I had mapped the route with my GPS, and we knew the last day of 48 miles was going to be the toughest with two passes to climb, the first with a steady ramp up at about 3-4% for about 13 miles, and a final pitch of about 6% for another five miles. The second was the highest at 7400ft, and it too had a tough climb at 6-8% for about 4 miles. The strong wind out of the southwest had not died down overnight, so 44 of the 48 miles was going to be dead into this headwind. It was one of the toughest days I ever had on the bike, mostly because I'd spent all the glycogen in my legs the day before (and because typically on a tour day 3 or 4 is the hardest as your body gets accustomed to the effort.) I wanted to quit before the climbing even started, just from the effort into the headwinds. But... I finished. I was completely spent.

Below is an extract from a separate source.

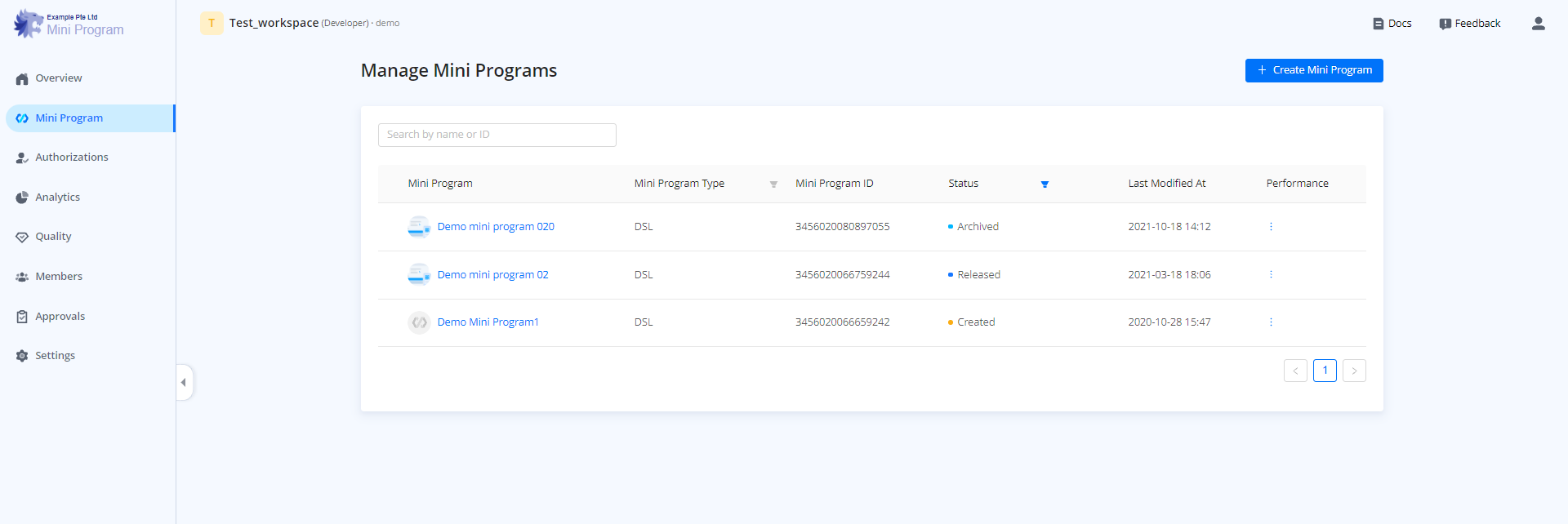Viewport: 1568px width, 524px height.
Task: Open the Feedback form
Action: [1469, 24]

Here's a few pics... the southwest portion of Montana is extremely sparsely populated, and in the Big Hole valley there are very, very few structures of any kind. Just miles and miles of wide open spaces, with a snow capped mountain range in the distance whichever way you look. And we caught the timing right as this is one of the greenest years many locals could remember. Rather than the hill sides being dried out and brown, the grasses still had some green in them. It was spectacular!